By contrast, the first settlers, the Māori, brought many concepts from the Pacific, and then developed those ideas in intellectual isolation for some 500 years after 1300. Their world view became highly specific to New Zealand.
The central principle was whakapapa, the view that the whole world, natural and human, was bound together by family relationships. The key event in this world view was the moment of creation when Ranginui, the sky father, and Papatūānuku, the earth mother, were separated by their children and light came into the world. The children represented elemental forces – the wind, the sea and the forests – which in turn gave birth to the multitude of life in the world. Māori called upon these divinities in their ritual and karakia.
Adapting European ideas
Once Pākehā arrived, Māori once more engaged intellectually with new ideas from outside. They were often highly creative in adapting western ideas for their own purposes.
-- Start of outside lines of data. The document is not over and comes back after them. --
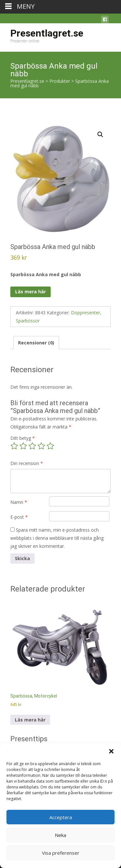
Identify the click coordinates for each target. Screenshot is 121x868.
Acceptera (61, 817)
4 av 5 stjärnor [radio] (41, 446)
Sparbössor (28, 320)
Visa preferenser (61, 852)
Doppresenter (85, 312)
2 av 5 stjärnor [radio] (23, 446)
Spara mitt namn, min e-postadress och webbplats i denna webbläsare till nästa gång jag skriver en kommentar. (57, 538)
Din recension (27, 463)
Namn (19, 502)
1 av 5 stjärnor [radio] (14, 446)
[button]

- Western religious ideas of a Christian God were transformed into distinctive Māori faiths such as Ringatū and Rātana.
- Western ideas of governance led to such ideas as a Māori king and Māori parliaments.
- Anthropological theories were sometimes internalised into Māori traditions, such as the idea of a Great Fleet of canoes arriving in New Zealand from the Pacific around the same time.
Europeans coming to New Zealand brought beliefs and philosophies with them. After arriving they maintained a continuous engagement with the wider intellectual world through letters, books, newspapers and visitors from overseas. From 1769 there have been few, if any, wholly original New Zealand ideas. Ideas in New Zealand cannot be discussed without examining the great intellectual movements of the western world.
However, the particular characteristics of the land and people have led New Zealand thinkers to emphasise some ideas more than others, and develop them in distinctive directions. New Zealanders’ contribution has been more in the local application of international ideas than in the contribution of new or novel concepts – some of the world’s big ideas were given their own meaning in New Zealand.